▶ **Saved entries**:
%%
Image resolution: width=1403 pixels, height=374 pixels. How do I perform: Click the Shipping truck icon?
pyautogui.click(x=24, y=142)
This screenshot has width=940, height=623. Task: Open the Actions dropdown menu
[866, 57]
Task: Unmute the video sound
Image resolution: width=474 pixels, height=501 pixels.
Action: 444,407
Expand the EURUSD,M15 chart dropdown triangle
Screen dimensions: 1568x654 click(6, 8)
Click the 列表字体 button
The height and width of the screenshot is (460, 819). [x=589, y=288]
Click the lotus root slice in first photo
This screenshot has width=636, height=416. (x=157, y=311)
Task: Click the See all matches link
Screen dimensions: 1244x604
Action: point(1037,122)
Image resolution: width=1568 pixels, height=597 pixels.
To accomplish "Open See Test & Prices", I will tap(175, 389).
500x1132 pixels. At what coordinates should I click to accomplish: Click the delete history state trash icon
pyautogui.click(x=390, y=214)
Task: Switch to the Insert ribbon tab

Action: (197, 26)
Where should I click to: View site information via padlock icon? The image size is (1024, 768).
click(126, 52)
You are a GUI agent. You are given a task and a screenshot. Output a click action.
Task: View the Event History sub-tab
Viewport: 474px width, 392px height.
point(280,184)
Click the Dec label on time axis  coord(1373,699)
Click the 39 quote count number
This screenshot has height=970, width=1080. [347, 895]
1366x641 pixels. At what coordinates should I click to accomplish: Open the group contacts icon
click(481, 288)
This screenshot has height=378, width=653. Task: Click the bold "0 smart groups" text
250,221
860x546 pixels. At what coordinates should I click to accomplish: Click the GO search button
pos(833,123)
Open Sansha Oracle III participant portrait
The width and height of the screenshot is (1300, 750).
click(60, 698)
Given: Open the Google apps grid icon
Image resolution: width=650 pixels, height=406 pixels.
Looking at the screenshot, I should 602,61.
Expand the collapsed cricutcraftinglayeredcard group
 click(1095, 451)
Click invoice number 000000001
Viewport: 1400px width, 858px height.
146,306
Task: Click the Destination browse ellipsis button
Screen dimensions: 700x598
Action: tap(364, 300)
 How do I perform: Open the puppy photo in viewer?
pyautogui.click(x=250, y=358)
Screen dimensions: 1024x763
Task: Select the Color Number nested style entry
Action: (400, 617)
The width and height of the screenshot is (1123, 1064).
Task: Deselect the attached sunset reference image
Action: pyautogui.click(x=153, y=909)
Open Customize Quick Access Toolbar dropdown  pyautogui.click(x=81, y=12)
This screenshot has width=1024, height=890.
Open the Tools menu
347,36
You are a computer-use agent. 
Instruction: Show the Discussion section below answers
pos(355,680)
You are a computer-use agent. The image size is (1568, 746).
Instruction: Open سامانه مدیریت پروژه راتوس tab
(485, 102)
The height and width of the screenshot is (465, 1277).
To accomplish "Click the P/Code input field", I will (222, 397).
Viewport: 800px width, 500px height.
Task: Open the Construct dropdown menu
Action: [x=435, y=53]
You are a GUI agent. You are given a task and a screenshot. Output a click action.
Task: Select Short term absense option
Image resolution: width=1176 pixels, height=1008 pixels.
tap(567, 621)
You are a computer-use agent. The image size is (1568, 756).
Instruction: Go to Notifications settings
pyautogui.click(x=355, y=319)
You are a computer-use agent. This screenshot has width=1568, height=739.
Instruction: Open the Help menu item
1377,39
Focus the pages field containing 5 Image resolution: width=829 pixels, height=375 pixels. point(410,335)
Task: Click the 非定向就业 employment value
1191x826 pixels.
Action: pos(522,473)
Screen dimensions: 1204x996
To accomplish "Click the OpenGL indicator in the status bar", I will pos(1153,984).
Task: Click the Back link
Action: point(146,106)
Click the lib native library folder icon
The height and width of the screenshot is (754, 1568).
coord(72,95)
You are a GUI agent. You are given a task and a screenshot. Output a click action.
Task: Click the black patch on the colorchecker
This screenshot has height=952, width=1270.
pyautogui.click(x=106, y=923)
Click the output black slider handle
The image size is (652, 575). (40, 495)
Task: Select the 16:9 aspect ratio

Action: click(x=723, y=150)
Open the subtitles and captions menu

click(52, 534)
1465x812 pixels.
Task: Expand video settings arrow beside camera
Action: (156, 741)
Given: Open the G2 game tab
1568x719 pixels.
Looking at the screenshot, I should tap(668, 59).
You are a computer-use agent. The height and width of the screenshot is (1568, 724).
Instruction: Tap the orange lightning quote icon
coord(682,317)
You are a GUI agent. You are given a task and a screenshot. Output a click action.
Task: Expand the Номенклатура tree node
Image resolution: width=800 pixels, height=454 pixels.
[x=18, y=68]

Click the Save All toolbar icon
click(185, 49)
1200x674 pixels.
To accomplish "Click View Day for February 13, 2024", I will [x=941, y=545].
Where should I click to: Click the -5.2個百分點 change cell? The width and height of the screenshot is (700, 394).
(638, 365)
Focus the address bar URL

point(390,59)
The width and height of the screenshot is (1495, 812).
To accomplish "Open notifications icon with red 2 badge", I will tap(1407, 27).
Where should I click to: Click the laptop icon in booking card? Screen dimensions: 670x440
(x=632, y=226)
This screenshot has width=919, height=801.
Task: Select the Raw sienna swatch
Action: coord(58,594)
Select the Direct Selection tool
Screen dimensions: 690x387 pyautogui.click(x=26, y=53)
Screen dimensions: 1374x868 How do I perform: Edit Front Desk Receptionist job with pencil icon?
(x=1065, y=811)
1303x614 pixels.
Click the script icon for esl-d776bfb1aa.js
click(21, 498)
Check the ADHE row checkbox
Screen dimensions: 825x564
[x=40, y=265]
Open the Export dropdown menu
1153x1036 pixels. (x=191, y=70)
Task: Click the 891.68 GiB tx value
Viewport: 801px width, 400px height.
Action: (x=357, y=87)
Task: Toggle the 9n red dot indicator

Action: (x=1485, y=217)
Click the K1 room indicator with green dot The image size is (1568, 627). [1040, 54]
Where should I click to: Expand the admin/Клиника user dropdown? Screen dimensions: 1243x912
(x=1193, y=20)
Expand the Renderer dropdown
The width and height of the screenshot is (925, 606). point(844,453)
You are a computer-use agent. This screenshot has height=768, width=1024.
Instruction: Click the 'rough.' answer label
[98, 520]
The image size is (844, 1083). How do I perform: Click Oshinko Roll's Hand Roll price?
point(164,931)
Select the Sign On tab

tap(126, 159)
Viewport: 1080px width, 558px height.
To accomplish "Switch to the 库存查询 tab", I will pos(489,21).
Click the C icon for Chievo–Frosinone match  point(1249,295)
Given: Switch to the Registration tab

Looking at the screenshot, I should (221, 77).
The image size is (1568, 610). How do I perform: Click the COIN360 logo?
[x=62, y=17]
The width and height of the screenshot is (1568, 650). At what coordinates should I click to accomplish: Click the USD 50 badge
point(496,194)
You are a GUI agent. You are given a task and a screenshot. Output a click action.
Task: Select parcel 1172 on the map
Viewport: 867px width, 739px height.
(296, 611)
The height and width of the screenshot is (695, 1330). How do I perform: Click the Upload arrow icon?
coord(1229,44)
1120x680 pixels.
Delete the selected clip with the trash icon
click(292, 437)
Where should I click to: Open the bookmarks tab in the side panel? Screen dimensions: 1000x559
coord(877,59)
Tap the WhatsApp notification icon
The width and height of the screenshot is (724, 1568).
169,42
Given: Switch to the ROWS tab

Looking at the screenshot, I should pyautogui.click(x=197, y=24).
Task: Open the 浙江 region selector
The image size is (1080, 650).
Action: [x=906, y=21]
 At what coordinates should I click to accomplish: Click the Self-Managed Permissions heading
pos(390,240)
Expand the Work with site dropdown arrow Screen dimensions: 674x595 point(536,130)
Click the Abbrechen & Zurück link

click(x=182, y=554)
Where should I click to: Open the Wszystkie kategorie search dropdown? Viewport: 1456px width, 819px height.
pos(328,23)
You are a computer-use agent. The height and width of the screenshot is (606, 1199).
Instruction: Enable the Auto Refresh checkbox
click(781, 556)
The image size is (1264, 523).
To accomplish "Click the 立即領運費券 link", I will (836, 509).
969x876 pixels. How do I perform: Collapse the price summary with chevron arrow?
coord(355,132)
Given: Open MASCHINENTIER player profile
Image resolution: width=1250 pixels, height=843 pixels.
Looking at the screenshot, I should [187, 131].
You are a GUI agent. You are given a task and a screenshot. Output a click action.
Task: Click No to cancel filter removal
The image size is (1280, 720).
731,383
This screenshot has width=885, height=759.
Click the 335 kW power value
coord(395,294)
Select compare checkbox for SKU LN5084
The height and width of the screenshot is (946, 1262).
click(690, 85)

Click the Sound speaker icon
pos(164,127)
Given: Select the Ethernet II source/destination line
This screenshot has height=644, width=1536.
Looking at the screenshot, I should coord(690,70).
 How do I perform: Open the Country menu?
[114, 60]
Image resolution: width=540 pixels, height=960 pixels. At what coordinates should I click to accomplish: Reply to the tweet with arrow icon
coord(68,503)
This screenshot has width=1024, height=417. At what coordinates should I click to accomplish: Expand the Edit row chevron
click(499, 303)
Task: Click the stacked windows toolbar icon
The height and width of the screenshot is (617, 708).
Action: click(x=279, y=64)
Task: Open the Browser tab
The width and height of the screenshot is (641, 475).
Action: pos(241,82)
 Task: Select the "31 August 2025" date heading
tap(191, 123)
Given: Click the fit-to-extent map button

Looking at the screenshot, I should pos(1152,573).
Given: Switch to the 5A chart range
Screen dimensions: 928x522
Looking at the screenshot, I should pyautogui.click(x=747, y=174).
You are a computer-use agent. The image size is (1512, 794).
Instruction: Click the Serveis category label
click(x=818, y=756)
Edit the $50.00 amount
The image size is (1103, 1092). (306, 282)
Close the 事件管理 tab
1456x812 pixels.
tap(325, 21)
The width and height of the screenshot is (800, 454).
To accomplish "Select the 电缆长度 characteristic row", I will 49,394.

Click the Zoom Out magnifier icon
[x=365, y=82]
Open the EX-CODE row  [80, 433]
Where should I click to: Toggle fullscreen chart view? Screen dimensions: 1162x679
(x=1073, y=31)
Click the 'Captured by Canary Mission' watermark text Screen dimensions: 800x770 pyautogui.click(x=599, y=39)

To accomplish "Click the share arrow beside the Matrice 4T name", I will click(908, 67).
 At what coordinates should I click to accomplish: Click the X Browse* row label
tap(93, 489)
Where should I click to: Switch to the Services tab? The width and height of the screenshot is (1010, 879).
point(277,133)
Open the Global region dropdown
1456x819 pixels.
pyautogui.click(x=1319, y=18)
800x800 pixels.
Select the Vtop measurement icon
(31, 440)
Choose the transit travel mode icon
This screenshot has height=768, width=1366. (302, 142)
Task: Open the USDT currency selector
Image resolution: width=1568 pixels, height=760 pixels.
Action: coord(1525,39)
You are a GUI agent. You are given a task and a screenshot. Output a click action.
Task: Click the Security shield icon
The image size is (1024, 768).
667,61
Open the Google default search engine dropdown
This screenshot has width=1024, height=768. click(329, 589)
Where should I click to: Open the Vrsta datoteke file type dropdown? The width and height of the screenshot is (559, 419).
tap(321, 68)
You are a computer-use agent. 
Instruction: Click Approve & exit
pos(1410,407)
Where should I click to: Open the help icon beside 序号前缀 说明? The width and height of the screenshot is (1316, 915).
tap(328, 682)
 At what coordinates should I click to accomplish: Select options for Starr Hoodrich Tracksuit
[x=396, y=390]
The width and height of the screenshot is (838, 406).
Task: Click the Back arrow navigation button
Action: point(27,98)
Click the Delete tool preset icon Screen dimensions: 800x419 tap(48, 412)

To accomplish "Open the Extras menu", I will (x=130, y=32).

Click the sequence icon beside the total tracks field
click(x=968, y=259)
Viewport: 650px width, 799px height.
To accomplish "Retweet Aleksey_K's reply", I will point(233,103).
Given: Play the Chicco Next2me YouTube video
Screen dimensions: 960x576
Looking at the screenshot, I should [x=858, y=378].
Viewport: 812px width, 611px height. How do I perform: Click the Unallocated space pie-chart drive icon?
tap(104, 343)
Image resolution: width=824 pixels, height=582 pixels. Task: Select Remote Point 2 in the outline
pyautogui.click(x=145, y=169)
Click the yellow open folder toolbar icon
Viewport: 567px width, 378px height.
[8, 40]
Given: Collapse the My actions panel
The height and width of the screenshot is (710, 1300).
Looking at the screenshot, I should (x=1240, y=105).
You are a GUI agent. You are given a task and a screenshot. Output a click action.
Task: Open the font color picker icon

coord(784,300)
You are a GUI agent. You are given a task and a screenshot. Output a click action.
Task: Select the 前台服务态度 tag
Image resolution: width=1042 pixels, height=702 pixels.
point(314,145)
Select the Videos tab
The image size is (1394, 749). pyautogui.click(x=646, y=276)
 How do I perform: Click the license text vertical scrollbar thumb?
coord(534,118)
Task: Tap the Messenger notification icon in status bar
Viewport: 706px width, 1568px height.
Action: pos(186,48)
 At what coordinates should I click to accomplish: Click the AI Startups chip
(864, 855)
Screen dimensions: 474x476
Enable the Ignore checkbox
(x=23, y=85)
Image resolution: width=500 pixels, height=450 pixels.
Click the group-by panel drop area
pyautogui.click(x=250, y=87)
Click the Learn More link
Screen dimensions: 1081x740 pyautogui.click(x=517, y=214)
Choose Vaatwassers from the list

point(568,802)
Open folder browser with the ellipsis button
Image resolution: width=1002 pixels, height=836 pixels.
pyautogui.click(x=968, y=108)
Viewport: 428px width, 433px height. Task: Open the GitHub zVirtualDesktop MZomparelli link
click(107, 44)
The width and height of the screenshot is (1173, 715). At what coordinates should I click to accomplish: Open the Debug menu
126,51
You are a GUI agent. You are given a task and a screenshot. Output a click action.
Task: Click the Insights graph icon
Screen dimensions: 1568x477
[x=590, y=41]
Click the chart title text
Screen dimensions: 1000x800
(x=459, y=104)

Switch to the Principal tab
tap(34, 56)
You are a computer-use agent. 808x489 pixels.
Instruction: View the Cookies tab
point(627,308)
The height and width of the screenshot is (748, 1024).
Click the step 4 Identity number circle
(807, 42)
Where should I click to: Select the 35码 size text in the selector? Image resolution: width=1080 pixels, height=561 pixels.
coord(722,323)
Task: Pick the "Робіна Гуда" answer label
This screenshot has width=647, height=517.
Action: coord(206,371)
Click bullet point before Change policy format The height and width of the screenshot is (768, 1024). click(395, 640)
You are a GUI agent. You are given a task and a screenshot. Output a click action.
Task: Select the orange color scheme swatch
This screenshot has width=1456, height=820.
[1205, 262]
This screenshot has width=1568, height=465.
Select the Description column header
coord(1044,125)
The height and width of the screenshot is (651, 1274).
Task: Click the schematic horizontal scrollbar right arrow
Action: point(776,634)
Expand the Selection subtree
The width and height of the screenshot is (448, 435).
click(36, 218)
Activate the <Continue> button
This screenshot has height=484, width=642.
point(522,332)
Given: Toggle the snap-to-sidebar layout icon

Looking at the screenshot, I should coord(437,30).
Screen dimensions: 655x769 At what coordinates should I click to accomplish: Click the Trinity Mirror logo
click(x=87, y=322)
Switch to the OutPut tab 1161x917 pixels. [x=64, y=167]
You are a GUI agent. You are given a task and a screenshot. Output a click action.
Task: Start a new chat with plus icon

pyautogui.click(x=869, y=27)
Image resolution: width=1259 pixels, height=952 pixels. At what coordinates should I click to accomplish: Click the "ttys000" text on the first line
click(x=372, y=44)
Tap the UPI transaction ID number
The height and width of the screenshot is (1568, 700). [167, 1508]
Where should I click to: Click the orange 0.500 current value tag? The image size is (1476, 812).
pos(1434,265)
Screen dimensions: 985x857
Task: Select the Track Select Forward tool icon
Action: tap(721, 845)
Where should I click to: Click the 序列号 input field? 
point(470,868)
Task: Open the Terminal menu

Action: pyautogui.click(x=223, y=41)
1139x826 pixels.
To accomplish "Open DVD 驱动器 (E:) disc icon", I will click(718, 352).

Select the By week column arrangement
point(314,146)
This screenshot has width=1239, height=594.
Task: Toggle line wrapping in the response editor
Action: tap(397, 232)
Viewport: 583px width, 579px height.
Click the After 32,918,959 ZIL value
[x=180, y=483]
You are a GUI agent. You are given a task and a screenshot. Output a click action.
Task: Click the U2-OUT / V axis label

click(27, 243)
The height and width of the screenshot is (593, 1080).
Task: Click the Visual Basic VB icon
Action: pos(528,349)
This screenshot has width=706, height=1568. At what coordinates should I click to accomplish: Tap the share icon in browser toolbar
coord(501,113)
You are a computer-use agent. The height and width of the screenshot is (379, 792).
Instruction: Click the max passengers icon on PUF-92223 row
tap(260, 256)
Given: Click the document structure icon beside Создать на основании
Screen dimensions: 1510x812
%%
After identifying the lines above that contain "region", copy each one.

Task: Open the 浙江 region selector
Open the Global region dropdown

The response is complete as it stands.